Recorded information:

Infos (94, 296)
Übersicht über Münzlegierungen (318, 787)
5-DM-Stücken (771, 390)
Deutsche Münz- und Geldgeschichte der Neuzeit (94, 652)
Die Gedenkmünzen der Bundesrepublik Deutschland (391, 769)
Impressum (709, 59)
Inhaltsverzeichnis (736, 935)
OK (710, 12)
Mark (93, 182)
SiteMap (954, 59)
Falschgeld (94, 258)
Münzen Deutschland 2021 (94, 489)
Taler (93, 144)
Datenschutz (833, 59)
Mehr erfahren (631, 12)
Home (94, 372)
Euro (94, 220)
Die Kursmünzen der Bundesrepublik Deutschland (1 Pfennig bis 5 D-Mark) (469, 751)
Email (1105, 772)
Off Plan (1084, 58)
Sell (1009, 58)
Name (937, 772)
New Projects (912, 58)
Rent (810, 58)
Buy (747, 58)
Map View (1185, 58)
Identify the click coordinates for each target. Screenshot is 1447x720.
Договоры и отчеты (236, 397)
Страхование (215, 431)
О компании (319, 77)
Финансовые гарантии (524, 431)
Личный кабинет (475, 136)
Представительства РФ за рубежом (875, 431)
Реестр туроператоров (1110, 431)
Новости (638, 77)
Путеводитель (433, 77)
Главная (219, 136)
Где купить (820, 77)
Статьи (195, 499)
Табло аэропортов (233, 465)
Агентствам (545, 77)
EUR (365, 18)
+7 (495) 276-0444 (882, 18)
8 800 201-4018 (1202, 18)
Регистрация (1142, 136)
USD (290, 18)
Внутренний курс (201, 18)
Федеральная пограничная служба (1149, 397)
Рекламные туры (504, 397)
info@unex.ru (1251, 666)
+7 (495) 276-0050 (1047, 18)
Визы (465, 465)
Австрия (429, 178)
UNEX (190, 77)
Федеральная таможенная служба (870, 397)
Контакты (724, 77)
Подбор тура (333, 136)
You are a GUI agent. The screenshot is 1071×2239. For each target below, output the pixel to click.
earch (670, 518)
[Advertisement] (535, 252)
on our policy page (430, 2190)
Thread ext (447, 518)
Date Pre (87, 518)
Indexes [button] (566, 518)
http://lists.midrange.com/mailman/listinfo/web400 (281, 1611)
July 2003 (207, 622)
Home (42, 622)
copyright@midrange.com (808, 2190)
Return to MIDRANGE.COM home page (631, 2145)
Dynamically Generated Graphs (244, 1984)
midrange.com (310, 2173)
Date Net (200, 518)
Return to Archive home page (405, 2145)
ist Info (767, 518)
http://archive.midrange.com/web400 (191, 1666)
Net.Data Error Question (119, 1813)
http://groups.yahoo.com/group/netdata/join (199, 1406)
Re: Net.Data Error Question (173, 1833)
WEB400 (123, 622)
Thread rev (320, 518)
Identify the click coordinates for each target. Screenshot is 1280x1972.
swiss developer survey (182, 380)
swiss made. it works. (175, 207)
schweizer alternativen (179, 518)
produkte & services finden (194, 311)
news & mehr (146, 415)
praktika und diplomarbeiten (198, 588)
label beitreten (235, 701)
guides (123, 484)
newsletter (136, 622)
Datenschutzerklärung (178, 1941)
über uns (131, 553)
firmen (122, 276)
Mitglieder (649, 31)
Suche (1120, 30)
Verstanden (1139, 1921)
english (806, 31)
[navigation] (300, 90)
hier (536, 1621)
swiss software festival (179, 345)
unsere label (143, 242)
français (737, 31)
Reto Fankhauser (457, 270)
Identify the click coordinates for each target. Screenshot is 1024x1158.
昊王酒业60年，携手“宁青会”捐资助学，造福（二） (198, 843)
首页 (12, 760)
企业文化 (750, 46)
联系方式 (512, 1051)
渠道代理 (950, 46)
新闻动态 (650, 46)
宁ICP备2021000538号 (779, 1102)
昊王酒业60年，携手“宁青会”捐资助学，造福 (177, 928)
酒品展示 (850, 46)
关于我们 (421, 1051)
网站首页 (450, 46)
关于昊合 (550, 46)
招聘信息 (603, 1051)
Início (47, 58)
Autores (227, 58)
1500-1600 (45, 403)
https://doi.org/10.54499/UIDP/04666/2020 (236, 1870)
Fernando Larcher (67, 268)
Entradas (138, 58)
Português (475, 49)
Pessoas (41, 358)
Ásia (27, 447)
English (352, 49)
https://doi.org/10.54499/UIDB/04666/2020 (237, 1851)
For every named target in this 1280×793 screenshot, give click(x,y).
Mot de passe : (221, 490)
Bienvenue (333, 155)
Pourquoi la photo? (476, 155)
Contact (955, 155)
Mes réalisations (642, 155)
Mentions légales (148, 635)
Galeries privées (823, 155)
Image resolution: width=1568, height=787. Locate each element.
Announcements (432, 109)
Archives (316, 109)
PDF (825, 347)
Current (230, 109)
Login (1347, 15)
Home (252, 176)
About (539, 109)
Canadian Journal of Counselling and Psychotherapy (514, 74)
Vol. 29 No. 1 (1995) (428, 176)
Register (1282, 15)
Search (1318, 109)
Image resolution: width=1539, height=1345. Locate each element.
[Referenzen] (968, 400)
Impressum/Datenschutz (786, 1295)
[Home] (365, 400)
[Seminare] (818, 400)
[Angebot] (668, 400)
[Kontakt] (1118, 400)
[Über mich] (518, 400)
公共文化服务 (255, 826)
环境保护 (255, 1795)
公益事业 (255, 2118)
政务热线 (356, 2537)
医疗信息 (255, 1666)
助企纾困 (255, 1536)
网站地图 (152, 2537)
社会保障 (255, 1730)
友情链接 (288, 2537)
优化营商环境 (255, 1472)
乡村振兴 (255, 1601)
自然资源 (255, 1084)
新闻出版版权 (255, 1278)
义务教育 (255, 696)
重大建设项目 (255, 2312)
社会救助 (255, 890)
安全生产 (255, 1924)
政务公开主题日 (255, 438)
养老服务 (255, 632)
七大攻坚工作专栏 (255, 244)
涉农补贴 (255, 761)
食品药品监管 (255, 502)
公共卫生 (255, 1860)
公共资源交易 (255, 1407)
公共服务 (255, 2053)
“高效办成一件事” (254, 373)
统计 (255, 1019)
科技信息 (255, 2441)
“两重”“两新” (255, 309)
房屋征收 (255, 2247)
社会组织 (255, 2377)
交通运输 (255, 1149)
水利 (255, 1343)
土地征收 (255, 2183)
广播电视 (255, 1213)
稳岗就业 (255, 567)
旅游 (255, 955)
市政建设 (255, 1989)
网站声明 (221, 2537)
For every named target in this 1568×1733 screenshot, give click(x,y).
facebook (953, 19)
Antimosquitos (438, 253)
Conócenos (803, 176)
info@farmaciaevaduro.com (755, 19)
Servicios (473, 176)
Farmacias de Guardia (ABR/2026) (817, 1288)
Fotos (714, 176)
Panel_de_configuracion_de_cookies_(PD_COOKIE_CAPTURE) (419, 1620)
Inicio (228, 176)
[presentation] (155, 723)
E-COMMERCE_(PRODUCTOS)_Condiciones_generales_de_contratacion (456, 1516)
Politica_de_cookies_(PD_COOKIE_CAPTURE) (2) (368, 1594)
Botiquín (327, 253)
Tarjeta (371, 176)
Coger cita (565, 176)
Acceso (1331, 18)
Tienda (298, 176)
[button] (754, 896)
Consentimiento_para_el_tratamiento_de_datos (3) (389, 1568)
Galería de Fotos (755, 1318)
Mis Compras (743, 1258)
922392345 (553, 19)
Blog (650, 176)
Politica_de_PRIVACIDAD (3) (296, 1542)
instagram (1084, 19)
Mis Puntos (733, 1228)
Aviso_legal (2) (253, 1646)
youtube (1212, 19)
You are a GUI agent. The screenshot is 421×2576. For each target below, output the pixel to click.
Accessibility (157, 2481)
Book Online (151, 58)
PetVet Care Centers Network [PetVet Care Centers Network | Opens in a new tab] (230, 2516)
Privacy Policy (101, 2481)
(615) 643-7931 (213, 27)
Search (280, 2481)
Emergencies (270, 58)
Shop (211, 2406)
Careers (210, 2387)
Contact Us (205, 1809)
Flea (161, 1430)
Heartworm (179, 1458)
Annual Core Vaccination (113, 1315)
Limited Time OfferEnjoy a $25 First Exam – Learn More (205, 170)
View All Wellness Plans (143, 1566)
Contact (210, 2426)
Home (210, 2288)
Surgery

The problem: Copy out the rows above unchanged, from the row with "助企纾困 (255, 1536)" up to and including the row with "(615) 643-7931 (213, 27)".

Output:
助企纾困 (255, 1536)
网站地图 (152, 2537)
社会保障 (255, 1730)
友情链接 (288, 2537)
优化营商环境 (255, 1472)
乡村振兴 (255, 1601)
自然资源 (255, 1084)
新闻出版版权 (255, 1278)
义务教育 (255, 696)
重大建设项目 (255, 2312)
社会救助 (255, 890)
安全生产 (255, 1924)
政务公开主题日 (255, 438)
养老服务 (255, 632)
七大攻坚工作专栏 (255, 244)
涉农补贴 (255, 761)
食品药品监管 (255, 502)
公共卫生 (255, 1860)
公共资源交易 (255, 1407)
公共服务 (255, 2053)
“高效办成一件事” (254, 373)
统计 (255, 1019)
科技信息 (255, 2441)
“两重”“两新” (255, 309)
房屋征收 (255, 2247)
社会组织 (255, 2377)
交通运输 (255, 1149)
水利 (255, 1343)
土地征收 (255, 2183)
广播电视 (255, 1213)
稳岗就业 (255, 567)
旅游 (255, 955)
市政建设 (255, 1989)
网站声明 (221, 2537)
For every named target in this 1568×1733 screenshot, give click(x,y).
facebook (953, 19)
Antimosquitos (438, 253)
Conócenos (803, 176)
info@farmaciaevaduro.com (755, 19)
Servicios (473, 176)
Farmacias de Guardia (ABR/2026) (817, 1288)
Fotos (714, 176)
Panel_de_configuracion_de_cookies_(PD_COOKIE_CAPTURE) (419, 1620)
Inicio (228, 176)
[presentation] (155, 723)
E-COMMERCE_(PRODUCTOS)_Condiciones_generales_de_contratacion (456, 1516)
Politica_de_cookies_(PD_COOKIE_CAPTURE) (2) (368, 1594)
Botiquín (327, 253)
Tarjeta (371, 176)
Coger cita (565, 176)
Acceso (1331, 18)
Tienda (298, 176)
[button] (754, 896)
Consentimiento_para_el_tratamiento_de_datos (3) (389, 1568)
Galería de Fotos (755, 1318)
Mis Compras (743, 1258)
922392345 (553, 19)
Blog (650, 176)
Politica_de_PRIVACIDAD (3) (296, 1542)
instagram (1084, 19)
Mis Puntos (733, 1228)
Aviso_legal (2) (253, 1646)
youtube (1212, 19)
You are a GUI agent. The screenshot is 421×2576. For each target below, output the pixel to click.
Accessibility (157, 2481)
Book Online (151, 58)
PetVet Care Centers Network [PetVet Care Centers Network | Opens in a new tab] (230, 2516)
Privacy Policy (101, 2481)
(615) 643-7931 (213, 27)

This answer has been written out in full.